◆ PROBLEM 1 ◆
Can you copy out the stretch of the records from the line containing "Go to the previous record arrow" through the line containing "tap(127, 144)", keeping every line as it appears and adding nothing else?

◆ DOCUMENT EXTRACT ◆
The following table summarizes our asset retirement obligation
transactions during the three months and six months ended June 30, 2003.


Three Months Ended Six Months Ended
June 30, 2003 June 30, 2003
------------------------- -------------------------

Beginning asset retirement obligation $ 1,727,165 $ 1,693,330

Additions related to new properties 16,074 16,074

Deletions related to property disposals (688) (688)

Accretion expense 34,526 68,361

------------------------- -------------------------
Ending asset retirement obligation $ 1,777,077 $ 1,777,077
========================= =========================


Prior years pro forma were not shown since the change was not
significant.

NOTE 9: RECENTLY ANNOUNCED ACCOUNTING PRONOUNCEMENTS

SFAS No. 148, Accounting for Stock-Based Compensation-Transition and
Disclosure, which amends SFAS No. 123, Accounting for Stock-Based Compensation.
SFAS No. 148 provides alternative methods of transition for a voluntary change
to the fair value based method of accounting for stock-based employee
compensation. The statement also amends the disclosure requirements of SFAS No.
123 to require prominent disclosures in both annual and interim financial
statements about the method of accounting for stock-based employee compensation
and the effect of the method used on reported results. The statement is required
to be adopted for fiscal years ending after December 15, 2002.

We currently account for stock-based compensation in accordance with APB
Opinion No. 25 which requires us to recognize compensation expense only to the
extent that the fair market value is greater than the option price at the date
of grant.

14


On April 22, 2003, the FASB announced its decision to require all
companies to expense the value of employee stock options. Companies will be
required to measure the cost according to the fair value of the options. The new
guidelines have not been released to measure the cost according to the fair
value of the options. Although the new guidelines have not been released, it is
expected that they will be finalized and become effective in 2004. When final
rules are announced, we will assess the impact to our consolidated financial
statements.

FIN No. 45, Guarantor's Accounting and Disclosure Requirements for
Guarantees, Including Indirect Guarantees of Indebtedness of Others, FIN No. 45
requires that a liability be recorded in the guarantor's balance sheet upon
issuance of certain guarantees. Initial recognition and measurement of the
liability will be applied on a prospective basis to guarantees issued or
modified after December 31, 2002. FIN No. 45 also requires disclosures about
guarantees in financial statements for interim or annual periods ending after
December 15, 2002. We do not expect the adoption of FIN No. 45 to have a
material impact on our consolidated financial statements.

FIN No. 46, Consolidation of Variable Interest Entities, an
Interpretation of Accounting Research Bulletin No. 51. FIN No. 46 requires
certain variable interest entities to be consolidated by the primary beneficiary
of the entity if the equity investors in the entity do not have the
characteristics of a controlling financial interest or do not have sufficient
equity at risk for the entity to finance its activities without financial
support from other parties. We do not expect the adoption of FIN No. 46 to have
a material impact on our consolidated financial statements.

◆ PROBLEM 2 ◆
What are all the line items in the asset retirement obligation table of the financial statement notes?

◆ RECORD EXCERPTS ◆
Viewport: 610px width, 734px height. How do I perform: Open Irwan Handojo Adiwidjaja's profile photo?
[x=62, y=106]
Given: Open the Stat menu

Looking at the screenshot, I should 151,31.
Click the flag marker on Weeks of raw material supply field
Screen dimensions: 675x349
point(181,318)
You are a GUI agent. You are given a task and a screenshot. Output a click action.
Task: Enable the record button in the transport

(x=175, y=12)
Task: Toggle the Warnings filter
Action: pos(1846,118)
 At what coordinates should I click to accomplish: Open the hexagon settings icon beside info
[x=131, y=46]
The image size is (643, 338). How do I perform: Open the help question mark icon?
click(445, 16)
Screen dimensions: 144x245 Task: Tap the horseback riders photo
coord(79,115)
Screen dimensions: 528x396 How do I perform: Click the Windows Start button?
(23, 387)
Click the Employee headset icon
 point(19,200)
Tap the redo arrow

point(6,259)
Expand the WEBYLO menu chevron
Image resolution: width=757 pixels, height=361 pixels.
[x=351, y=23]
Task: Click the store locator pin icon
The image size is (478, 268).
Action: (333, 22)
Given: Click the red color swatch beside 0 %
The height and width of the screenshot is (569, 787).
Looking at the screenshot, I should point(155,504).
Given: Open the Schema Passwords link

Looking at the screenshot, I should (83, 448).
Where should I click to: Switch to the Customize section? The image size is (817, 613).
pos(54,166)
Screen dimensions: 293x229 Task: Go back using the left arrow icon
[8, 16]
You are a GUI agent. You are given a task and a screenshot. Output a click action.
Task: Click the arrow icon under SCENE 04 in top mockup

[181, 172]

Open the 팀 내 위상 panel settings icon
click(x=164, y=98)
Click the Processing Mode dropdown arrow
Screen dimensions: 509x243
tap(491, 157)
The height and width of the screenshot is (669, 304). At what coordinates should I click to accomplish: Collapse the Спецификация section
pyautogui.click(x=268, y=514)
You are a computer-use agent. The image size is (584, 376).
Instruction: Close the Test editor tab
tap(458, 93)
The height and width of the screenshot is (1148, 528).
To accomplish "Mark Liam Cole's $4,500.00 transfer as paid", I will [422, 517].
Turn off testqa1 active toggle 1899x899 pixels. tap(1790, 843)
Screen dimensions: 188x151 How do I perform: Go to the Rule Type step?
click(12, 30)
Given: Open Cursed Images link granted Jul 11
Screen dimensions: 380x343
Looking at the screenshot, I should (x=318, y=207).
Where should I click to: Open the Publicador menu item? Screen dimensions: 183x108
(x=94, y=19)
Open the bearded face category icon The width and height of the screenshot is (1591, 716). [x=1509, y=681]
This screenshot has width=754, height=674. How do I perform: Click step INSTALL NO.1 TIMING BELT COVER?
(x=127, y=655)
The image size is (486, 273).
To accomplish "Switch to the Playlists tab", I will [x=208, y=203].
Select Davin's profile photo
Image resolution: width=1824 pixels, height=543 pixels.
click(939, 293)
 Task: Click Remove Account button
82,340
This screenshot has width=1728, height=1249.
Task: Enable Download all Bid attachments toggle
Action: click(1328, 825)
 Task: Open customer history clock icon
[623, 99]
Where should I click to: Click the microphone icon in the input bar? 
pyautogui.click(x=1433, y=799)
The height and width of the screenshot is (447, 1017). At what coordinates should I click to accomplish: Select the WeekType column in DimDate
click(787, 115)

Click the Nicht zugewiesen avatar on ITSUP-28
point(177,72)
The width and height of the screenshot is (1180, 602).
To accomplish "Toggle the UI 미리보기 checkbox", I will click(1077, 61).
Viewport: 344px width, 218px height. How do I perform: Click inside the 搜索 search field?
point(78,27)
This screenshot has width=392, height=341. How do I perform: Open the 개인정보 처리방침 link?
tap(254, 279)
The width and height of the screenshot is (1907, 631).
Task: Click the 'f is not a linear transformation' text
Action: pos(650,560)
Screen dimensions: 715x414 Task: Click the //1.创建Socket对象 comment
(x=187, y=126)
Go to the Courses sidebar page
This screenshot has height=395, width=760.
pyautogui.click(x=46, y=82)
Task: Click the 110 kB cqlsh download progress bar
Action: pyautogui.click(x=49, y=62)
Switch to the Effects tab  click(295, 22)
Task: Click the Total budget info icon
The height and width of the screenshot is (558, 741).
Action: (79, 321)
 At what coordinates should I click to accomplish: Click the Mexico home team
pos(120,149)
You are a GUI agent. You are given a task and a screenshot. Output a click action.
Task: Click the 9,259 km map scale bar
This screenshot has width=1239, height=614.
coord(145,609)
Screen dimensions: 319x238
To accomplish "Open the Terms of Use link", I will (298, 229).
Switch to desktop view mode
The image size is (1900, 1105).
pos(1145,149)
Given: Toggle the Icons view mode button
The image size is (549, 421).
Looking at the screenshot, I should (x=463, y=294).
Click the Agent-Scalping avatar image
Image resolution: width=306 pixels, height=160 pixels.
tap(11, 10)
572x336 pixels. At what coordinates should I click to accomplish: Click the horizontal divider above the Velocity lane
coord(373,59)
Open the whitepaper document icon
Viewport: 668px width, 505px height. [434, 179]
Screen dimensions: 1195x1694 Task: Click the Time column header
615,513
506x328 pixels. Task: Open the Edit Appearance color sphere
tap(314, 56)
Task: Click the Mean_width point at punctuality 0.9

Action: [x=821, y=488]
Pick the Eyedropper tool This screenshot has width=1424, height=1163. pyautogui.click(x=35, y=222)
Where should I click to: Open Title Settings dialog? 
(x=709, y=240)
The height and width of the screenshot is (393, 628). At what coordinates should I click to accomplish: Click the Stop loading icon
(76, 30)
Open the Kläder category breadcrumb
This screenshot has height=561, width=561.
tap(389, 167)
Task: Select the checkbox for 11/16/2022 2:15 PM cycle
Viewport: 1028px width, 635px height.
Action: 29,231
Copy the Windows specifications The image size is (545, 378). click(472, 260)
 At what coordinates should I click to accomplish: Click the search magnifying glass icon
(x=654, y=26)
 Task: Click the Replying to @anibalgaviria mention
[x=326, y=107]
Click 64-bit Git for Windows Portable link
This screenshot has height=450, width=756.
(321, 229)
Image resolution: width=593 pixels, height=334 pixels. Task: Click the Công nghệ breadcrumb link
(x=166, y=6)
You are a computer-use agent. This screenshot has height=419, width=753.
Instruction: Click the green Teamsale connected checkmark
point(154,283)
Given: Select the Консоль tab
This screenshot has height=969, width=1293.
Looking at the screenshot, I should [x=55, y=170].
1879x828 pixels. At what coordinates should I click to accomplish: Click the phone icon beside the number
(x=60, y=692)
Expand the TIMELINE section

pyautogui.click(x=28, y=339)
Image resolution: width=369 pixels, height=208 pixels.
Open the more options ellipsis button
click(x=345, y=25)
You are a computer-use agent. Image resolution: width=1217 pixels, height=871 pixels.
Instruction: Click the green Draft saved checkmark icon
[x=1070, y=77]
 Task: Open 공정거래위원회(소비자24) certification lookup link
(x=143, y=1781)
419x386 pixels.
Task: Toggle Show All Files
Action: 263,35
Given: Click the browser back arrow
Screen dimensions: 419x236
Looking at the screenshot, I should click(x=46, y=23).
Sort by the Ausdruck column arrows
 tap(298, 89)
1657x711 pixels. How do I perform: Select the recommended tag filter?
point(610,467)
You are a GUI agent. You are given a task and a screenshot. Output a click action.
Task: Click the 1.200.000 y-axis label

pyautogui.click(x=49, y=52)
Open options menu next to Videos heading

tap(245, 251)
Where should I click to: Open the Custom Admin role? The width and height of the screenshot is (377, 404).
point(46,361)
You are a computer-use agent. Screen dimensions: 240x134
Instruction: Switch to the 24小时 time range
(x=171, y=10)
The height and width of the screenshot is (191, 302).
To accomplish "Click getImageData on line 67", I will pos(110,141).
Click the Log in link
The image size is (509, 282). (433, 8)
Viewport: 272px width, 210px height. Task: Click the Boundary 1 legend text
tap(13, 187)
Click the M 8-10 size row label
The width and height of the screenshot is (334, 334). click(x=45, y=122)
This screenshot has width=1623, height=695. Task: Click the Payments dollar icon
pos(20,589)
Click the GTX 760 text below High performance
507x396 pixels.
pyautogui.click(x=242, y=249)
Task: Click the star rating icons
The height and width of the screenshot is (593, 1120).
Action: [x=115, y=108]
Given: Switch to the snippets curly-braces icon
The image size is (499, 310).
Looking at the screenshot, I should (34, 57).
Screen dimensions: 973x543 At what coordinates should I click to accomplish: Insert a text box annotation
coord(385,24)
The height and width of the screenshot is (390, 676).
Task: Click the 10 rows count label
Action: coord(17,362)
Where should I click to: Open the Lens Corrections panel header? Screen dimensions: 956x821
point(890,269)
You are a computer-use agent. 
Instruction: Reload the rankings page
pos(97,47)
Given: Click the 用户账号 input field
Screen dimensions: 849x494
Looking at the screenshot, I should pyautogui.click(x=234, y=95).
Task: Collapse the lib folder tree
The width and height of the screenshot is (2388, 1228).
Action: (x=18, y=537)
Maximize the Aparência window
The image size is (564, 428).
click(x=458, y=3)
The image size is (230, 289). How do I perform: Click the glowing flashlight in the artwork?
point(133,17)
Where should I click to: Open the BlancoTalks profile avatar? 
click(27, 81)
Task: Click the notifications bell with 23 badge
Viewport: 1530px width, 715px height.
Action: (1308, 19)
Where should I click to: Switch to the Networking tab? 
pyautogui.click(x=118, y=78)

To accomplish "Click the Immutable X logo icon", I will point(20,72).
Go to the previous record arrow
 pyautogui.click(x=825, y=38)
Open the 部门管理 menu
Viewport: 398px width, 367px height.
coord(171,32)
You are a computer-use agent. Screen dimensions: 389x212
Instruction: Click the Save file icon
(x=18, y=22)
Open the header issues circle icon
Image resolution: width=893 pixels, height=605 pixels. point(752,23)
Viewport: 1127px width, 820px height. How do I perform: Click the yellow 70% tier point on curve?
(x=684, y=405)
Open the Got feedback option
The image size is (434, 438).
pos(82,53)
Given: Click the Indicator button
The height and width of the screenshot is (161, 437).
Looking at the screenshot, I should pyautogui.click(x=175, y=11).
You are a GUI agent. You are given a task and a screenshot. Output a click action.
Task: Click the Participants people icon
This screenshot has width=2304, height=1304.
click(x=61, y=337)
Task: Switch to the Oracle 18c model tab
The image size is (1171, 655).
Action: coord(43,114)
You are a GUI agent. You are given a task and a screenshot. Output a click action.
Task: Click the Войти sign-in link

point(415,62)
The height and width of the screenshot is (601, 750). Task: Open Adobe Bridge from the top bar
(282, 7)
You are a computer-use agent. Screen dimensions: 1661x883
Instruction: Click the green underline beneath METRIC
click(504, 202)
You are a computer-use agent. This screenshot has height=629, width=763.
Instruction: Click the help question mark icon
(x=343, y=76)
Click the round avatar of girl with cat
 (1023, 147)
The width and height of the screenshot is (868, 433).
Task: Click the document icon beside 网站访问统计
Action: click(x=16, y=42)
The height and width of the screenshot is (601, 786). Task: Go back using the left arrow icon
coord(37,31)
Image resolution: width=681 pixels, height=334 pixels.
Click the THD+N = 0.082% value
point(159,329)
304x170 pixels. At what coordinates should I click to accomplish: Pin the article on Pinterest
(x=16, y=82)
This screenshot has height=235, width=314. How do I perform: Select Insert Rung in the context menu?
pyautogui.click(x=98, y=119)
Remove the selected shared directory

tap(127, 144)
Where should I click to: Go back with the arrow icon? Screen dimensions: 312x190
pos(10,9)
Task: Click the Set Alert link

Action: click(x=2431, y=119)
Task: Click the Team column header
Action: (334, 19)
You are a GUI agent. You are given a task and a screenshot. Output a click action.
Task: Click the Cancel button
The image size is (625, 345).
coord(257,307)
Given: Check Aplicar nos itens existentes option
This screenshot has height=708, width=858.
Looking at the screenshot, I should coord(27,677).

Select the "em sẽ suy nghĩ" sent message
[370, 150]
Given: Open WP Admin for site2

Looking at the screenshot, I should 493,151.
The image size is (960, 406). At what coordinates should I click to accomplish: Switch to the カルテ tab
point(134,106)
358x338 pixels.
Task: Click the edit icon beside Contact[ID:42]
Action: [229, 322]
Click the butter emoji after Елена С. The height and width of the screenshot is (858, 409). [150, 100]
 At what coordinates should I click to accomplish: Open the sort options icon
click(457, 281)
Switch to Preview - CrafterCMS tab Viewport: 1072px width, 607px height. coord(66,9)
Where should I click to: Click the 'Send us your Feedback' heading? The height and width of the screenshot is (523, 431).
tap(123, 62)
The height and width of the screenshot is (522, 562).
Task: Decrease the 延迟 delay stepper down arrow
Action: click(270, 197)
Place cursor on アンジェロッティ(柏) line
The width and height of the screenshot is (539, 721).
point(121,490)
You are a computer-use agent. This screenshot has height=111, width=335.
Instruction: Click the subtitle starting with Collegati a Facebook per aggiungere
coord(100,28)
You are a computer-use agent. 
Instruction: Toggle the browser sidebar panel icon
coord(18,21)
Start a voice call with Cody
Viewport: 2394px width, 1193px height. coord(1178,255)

◆ CORRECT RESULT 1 ◆
Go to the previous record arrow
 pyautogui.click(x=825, y=38)
Open the 部门管理 menu
Viewport: 398px width, 367px height.
coord(171,32)
You are a computer-use agent. Screen dimensions: 389x212
Instruction: Click the Save file icon
(x=18, y=22)
Open the header issues circle icon
Image resolution: width=893 pixels, height=605 pixels. point(752,23)
Viewport: 1127px width, 820px height. How do I perform: Click the yellow 70% tier point on curve?
(x=684, y=405)
Open the Got feedback option
The image size is (434, 438).
pos(82,53)
Given: Click the Indicator button
The height and width of the screenshot is (161, 437).
Looking at the screenshot, I should pyautogui.click(x=175, y=11).
You are a GUI agent. You are given a task and a screenshot. Output a click action.
Task: Click the Participants people icon
This screenshot has width=2304, height=1304.
click(x=61, y=337)
Task: Switch to the Oracle 18c model tab
The image size is (1171, 655).
Action: coord(43,114)
You are a GUI agent. You are given a task and a screenshot. Output a click action.
Task: Click the Войти sign-in link

point(415,62)
The height and width of the screenshot is (601, 750). Task: Open Adobe Bridge from the top bar
(282, 7)
You are a computer-use agent. Screen dimensions: 1661x883
Instruction: Click the green underline beneath METRIC
click(504, 202)
You are a computer-use agent. This screenshot has height=629, width=763.
Instruction: Click the help question mark icon
(x=343, y=76)
Click the round avatar of girl with cat
 (1023, 147)
The width and height of the screenshot is (868, 433).
Task: Click the document icon beside 网站访问统计
Action: click(x=16, y=42)
The height and width of the screenshot is (601, 786). Task: Go back using the left arrow icon
coord(37,31)
Image resolution: width=681 pixels, height=334 pixels.
Click the THD+N = 0.082% value
point(159,329)
304x170 pixels. At what coordinates should I click to accomplish: Pin the article on Pinterest
(x=16, y=82)
This screenshot has height=235, width=314. How do I perform: Select Insert Rung in the context menu?
pyautogui.click(x=98, y=119)
Remove the selected shared directory

tap(127, 144)

◆ CORRECT RESULT 2 ◆
- Beginning asset retirement obligation
- Additions related to new properties
- Deletions related to property disposals
- Accretion expense
- Ending asset retirement obligation